* **What you are asked to do**
Give again, word for word, every line below from the one that has "Click the 帖子" through the one that has "Given: Select the", both included, and no others.

* **Records for the exercise**
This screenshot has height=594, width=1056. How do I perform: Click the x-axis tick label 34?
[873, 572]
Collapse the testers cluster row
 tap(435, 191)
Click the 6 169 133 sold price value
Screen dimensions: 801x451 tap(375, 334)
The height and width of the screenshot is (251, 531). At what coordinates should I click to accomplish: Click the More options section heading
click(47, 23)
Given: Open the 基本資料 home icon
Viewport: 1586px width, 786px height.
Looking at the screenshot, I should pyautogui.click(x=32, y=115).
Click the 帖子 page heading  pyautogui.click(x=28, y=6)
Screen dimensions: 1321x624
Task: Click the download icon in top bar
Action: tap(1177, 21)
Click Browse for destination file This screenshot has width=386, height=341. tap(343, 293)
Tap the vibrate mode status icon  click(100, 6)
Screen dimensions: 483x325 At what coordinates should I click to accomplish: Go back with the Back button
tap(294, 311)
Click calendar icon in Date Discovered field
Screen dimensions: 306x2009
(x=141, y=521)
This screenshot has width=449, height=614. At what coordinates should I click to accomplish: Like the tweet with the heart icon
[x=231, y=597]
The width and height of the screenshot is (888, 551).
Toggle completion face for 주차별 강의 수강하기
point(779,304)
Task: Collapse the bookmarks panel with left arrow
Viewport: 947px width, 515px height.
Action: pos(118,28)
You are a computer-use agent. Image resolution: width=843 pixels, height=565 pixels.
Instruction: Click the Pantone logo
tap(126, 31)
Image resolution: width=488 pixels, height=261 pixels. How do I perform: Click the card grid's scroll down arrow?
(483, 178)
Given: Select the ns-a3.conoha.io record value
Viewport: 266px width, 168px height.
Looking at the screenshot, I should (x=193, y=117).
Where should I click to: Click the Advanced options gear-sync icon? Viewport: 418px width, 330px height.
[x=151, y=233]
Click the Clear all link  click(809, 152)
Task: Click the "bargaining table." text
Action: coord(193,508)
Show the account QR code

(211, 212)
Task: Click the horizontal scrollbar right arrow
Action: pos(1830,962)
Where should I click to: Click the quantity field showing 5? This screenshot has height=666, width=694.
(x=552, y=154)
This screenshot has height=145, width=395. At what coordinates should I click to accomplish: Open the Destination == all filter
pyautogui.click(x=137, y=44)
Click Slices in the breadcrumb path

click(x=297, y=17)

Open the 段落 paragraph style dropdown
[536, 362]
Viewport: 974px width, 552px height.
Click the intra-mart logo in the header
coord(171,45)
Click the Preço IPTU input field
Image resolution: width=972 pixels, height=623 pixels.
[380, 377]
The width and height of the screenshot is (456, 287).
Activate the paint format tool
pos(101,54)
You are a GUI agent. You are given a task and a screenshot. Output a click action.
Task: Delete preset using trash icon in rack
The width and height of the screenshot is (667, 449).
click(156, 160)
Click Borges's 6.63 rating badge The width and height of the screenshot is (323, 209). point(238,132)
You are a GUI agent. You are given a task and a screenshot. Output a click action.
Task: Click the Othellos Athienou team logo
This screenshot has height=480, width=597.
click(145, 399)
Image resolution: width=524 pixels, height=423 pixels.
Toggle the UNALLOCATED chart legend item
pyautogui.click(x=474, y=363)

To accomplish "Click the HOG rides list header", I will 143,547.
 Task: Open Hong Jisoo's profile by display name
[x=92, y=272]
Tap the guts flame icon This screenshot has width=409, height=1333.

* **Exercise result**
Click the 帖子 page heading  pyautogui.click(x=28, y=6)
Screen dimensions: 1321x624
Task: Click the download icon in top bar
Action: tap(1177, 21)
Click Browse for destination file This screenshot has width=386, height=341. tap(343, 293)
Tap the vibrate mode status icon  click(100, 6)
Screen dimensions: 483x325 At what coordinates should I click to accomplish: Go back with the Back button
tap(294, 311)
Click calendar icon in Date Discovered field
Screen dimensions: 306x2009
(x=141, y=521)
This screenshot has width=449, height=614. At what coordinates should I click to accomplish: Like the tweet with the heart icon
[x=231, y=597]
The width and height of the screenshot is (888, 551).
Toggle completion face for 주차별 강의 수강하기
point(779,304)
Task: Collapse the bookmarks panel with left arrow
Viewport: 947px width, 515px height.
Action: pos(118,28)
You are a computer-use agent. Image resolution: width=843 pixels, height=565 pixels.
Instruction: Click the Pantone logo
tap(126, 31)
Image resolution: width=488 pixels, height=261 pixels. How do I perform: Click the card grid's scroll down arrow?
(483, 178)
Given: Select the ns-a3.conoha.io record value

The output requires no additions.